• [TASK OBJECTIVE] Format the listing as a Markdown table with the columns Row and Line. Start at the line holding "Given: Choose the ZIP format radio button" and run through the end of the listing, both ends included. Omit blank lines and pictures.

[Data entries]
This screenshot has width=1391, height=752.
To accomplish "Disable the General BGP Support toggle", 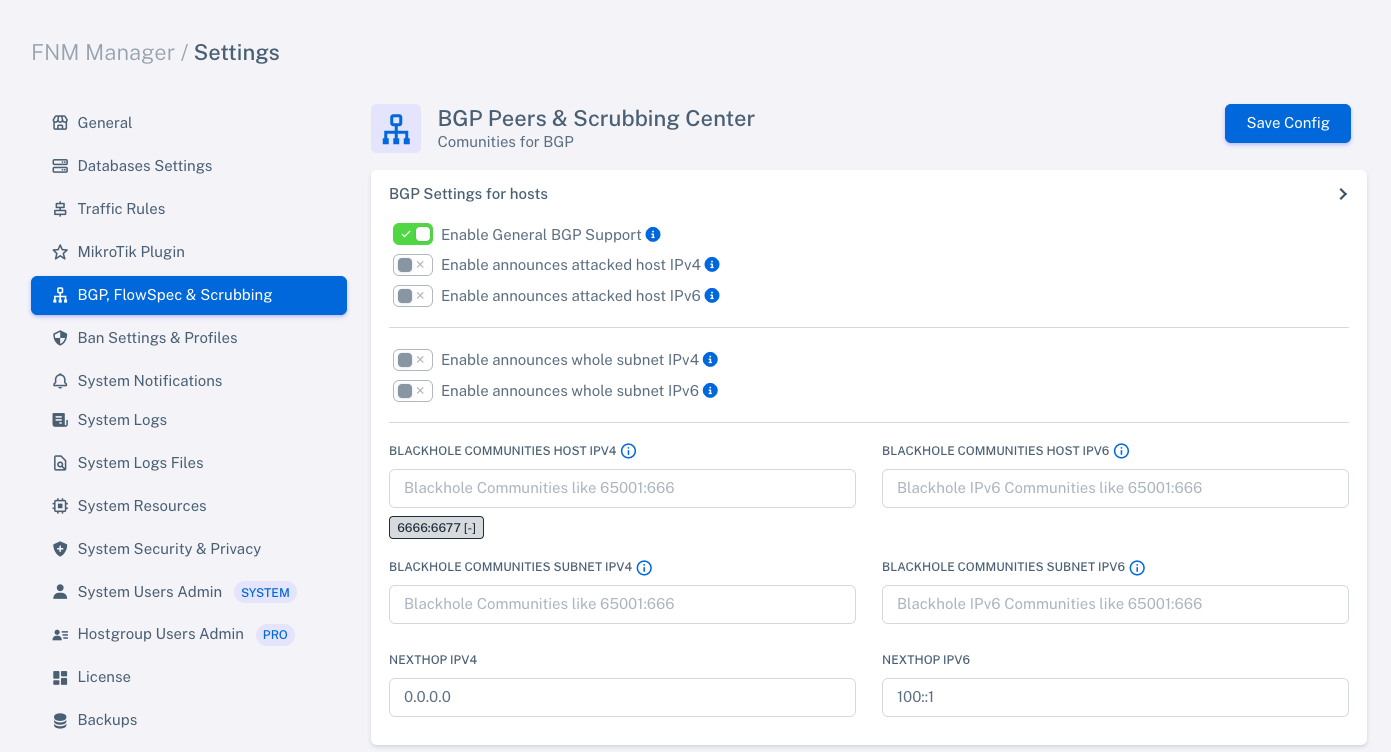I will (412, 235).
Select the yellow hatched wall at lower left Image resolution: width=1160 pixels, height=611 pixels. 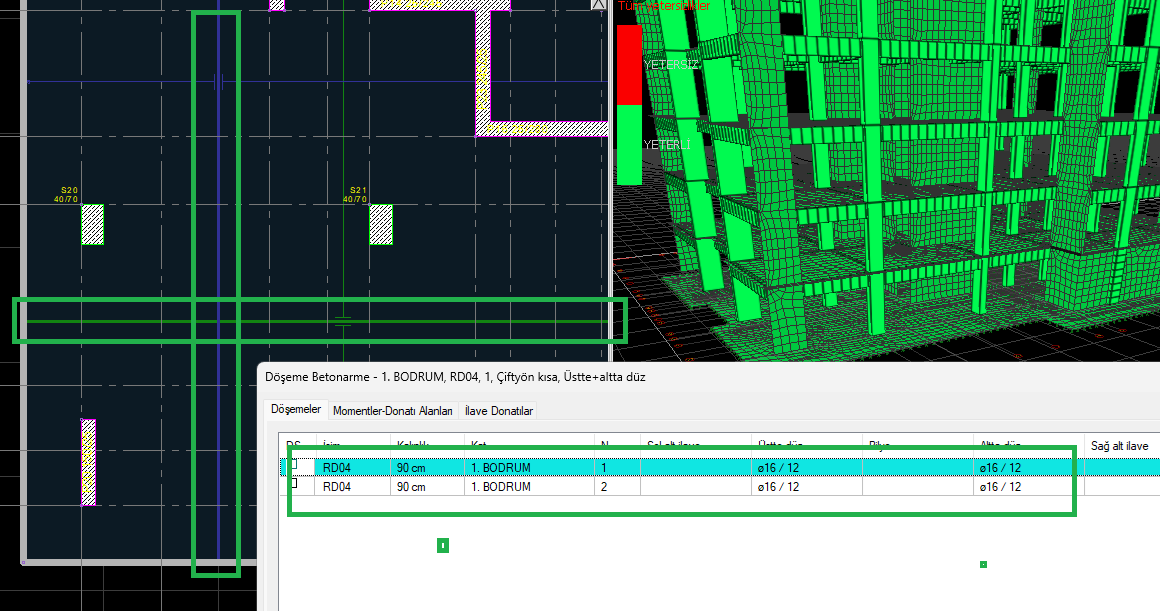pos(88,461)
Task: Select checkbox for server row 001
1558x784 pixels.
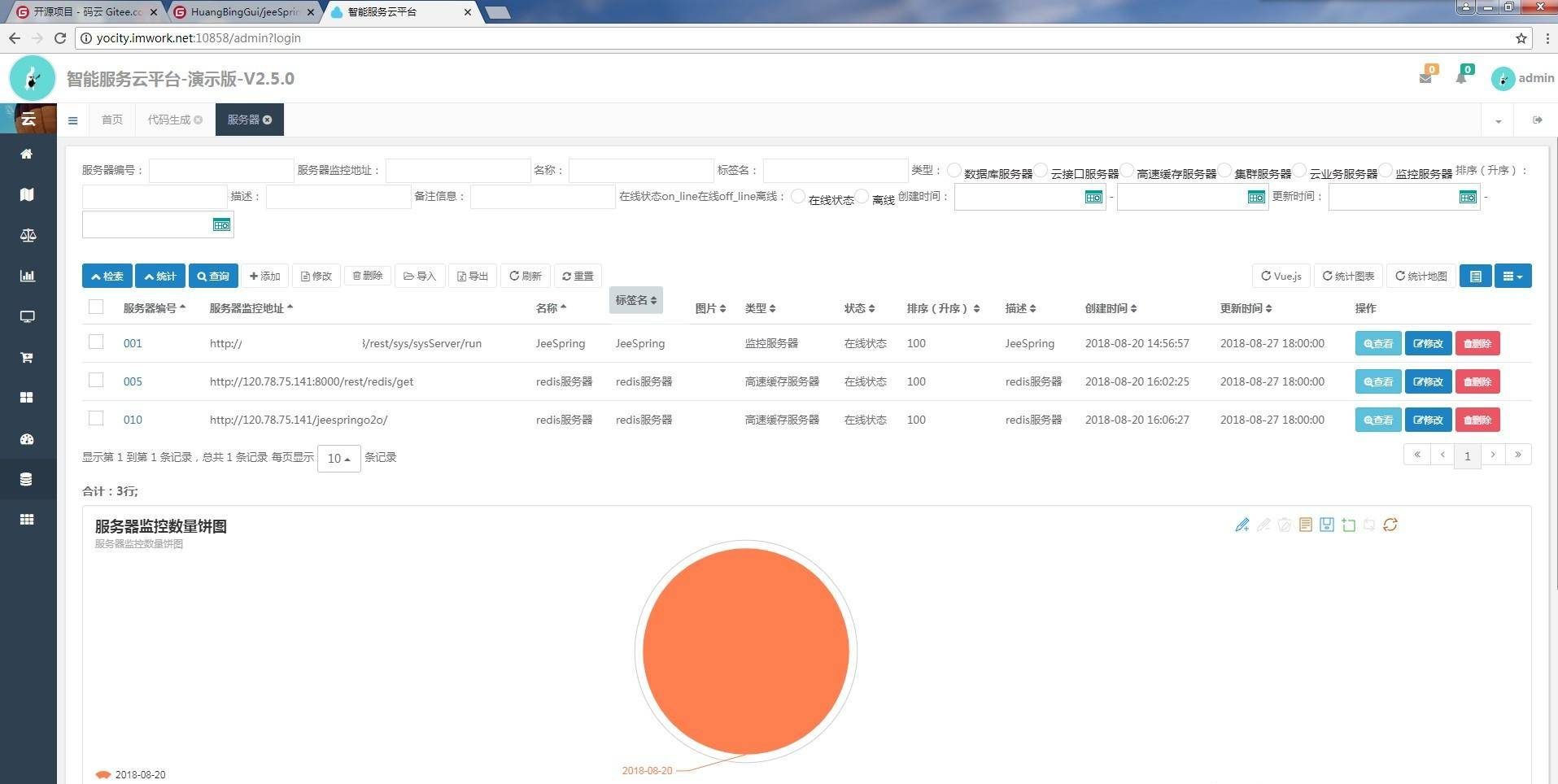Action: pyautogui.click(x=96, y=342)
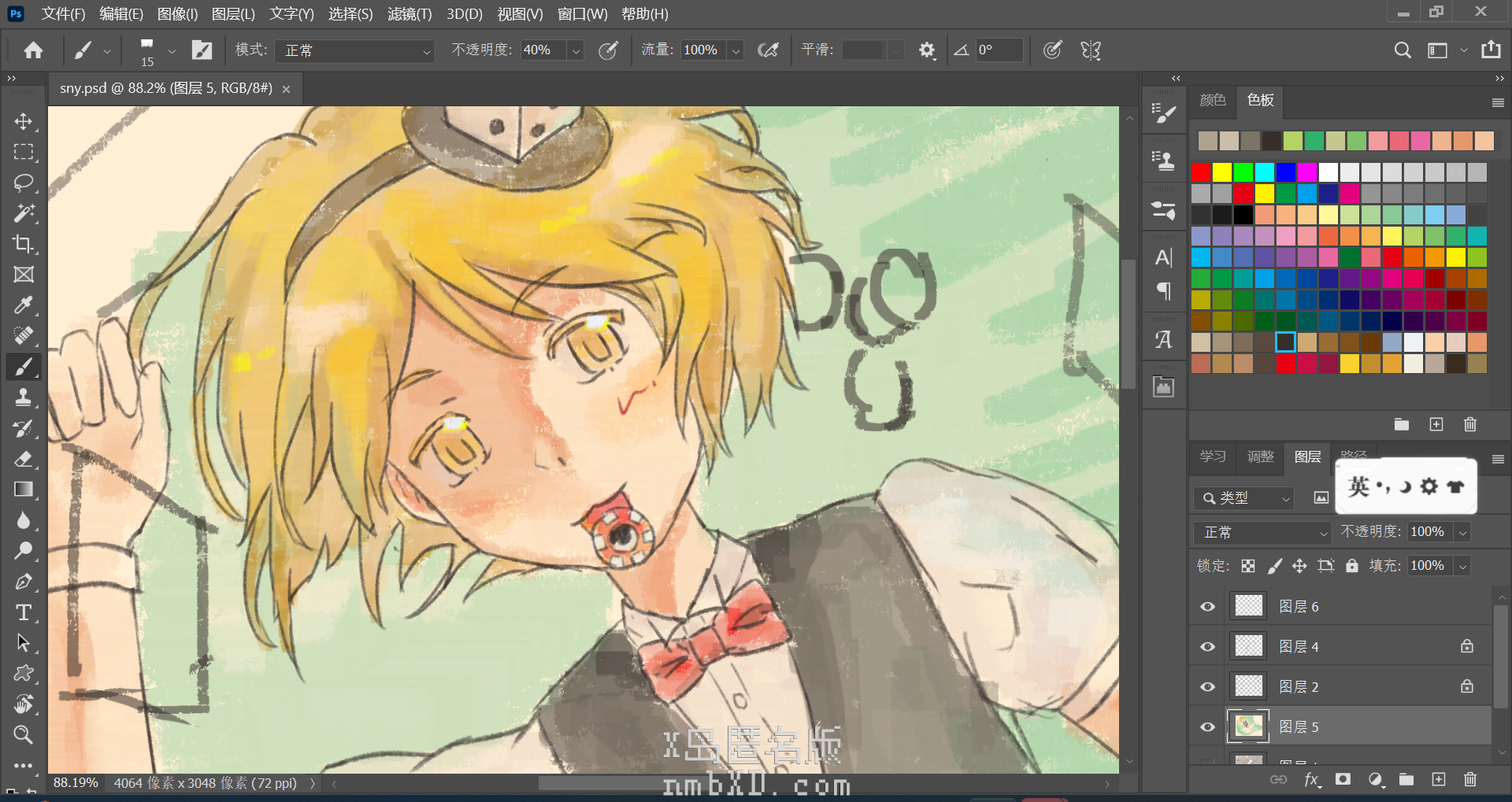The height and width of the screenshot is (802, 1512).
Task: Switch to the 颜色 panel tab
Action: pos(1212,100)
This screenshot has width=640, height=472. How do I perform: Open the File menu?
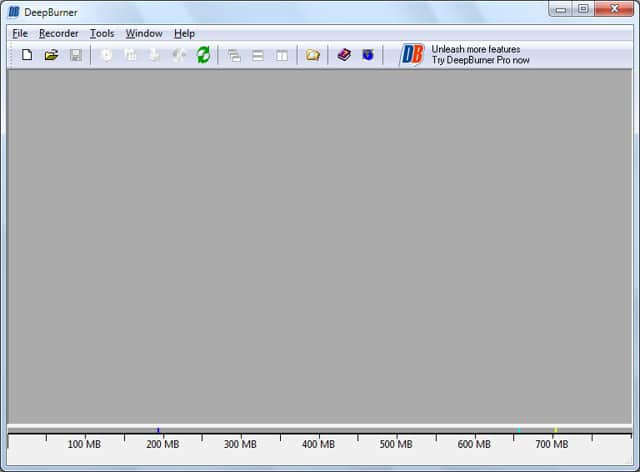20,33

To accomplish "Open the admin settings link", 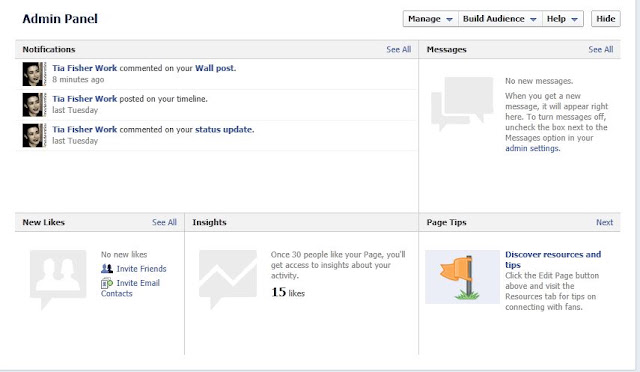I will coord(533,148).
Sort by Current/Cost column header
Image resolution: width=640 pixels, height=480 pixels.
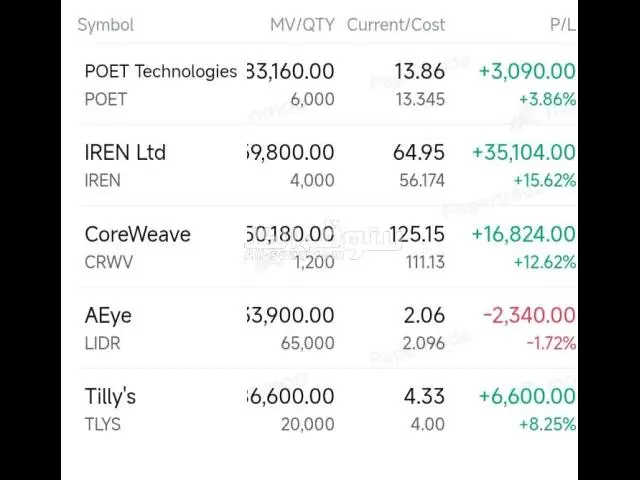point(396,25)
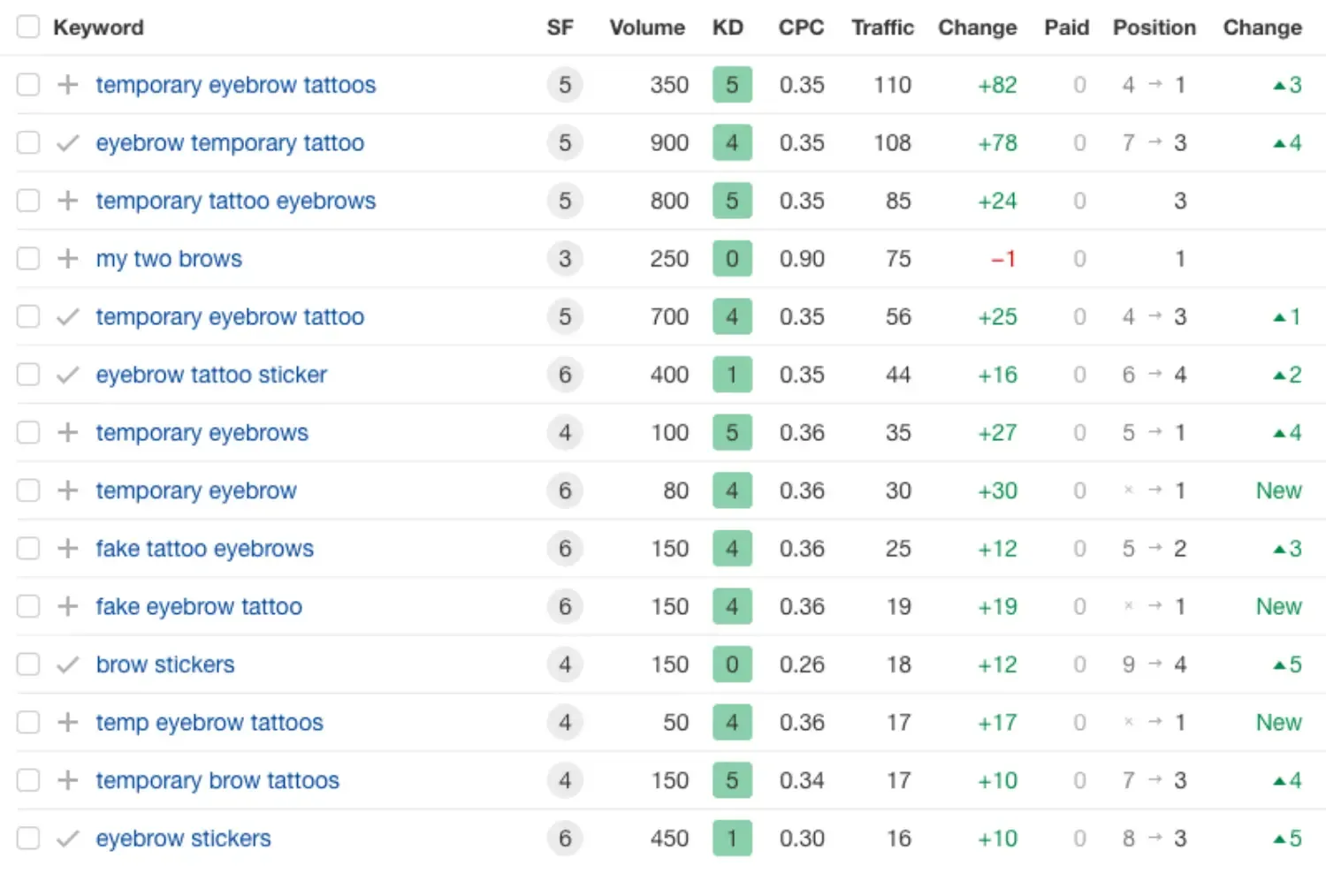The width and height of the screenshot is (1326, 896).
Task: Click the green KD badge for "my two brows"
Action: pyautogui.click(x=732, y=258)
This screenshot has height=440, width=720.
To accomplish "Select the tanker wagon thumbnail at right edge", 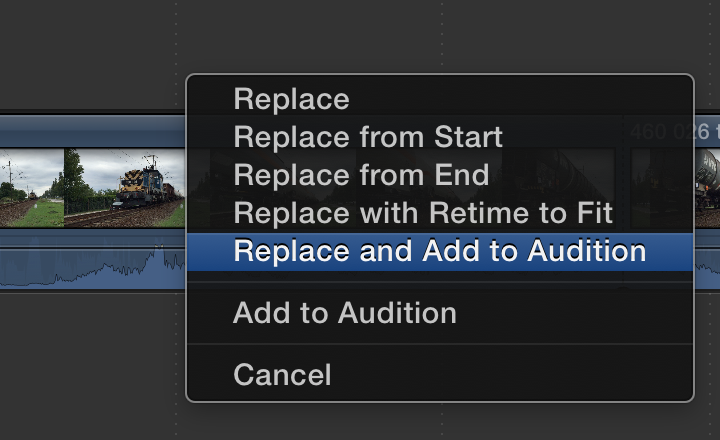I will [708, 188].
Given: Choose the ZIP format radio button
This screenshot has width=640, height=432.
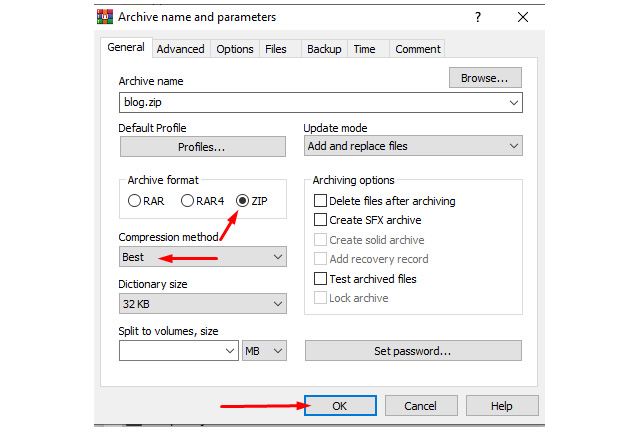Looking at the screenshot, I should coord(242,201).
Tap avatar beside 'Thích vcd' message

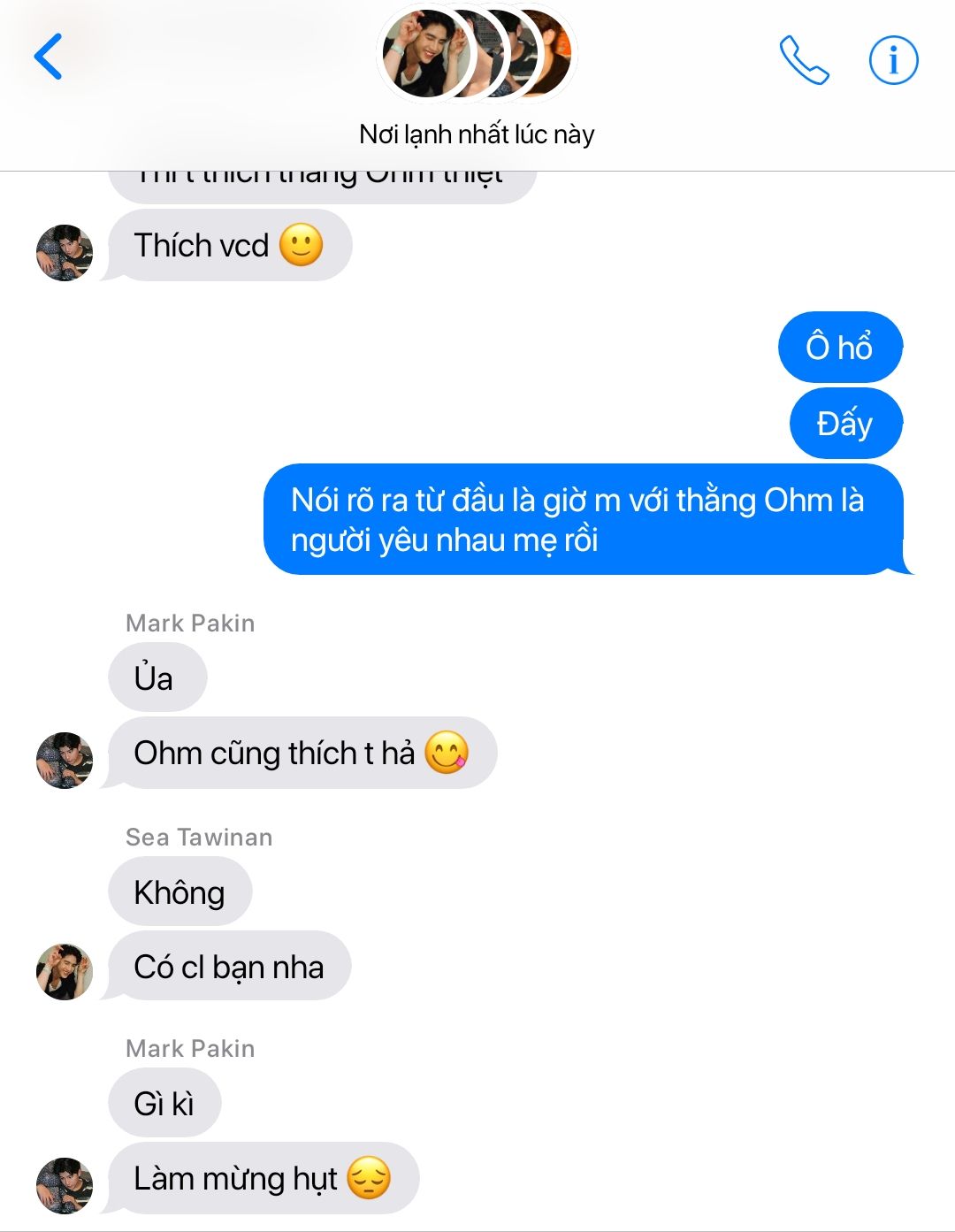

• [IN RESPONSE]
| Row | Line |
|---|---|
| 1 | Given: Choose the ZIP format radio button |
| 2 | This screenshot has width=640, height=432. |
| 3 | Looking at the screenshot, I should coord(242,201). |
| 4 | Tap avatar beside 'Thích vcd' message |